# [Exercise input]
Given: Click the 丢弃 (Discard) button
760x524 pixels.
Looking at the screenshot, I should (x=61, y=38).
...
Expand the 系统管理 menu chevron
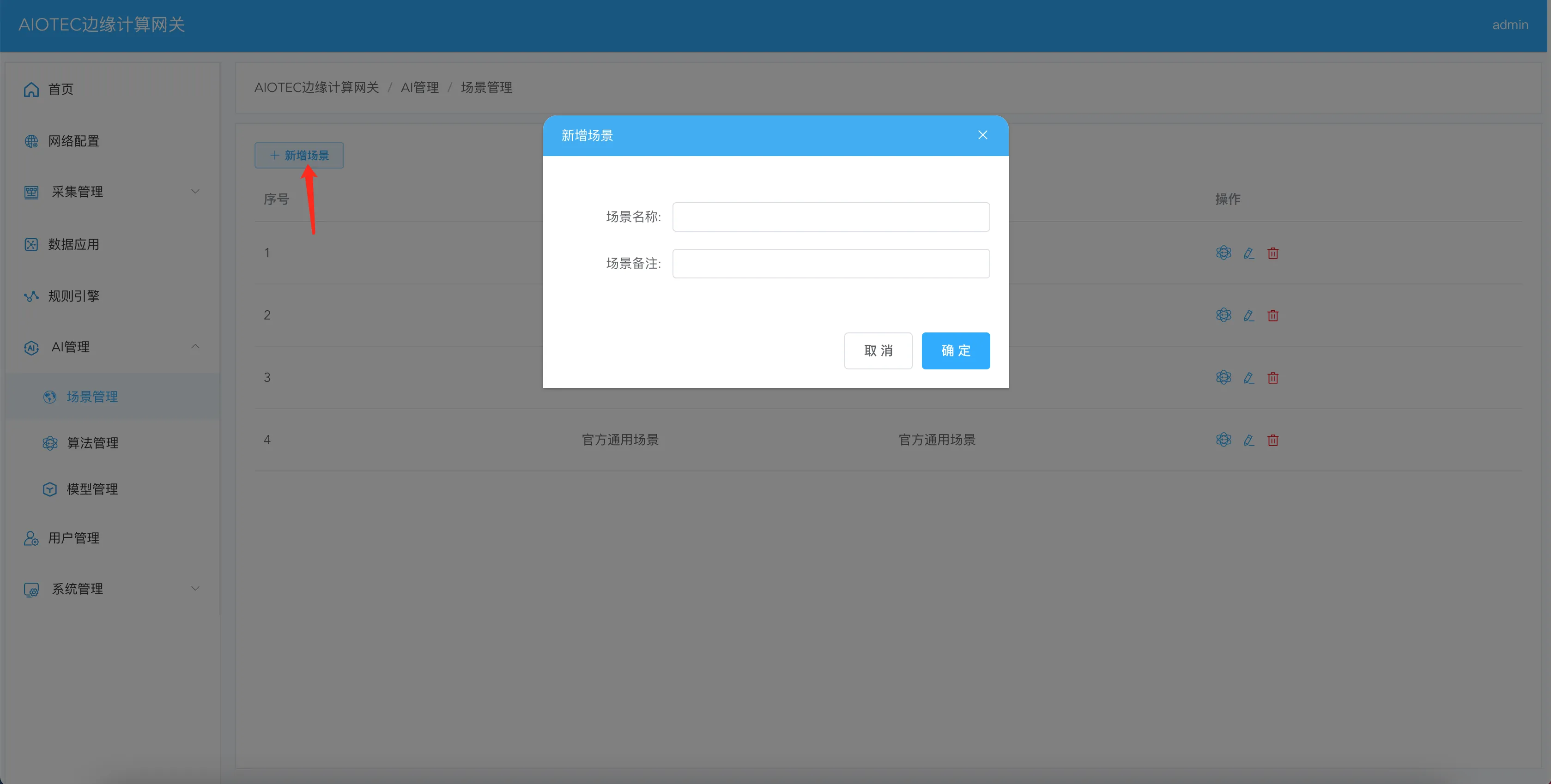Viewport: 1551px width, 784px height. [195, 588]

# [Given problem]
Copy the data from the line with "Given: Click the 丢弃 (Discard) button" to the line with "Looking at the", switching "button" to "control" and leaving everything else as it is.

# [Output for this exercise]
Given: Click the 丢弃 (Discard) control
760x524 pixels.
Looking at the screenshot, I should (x=61, y=38).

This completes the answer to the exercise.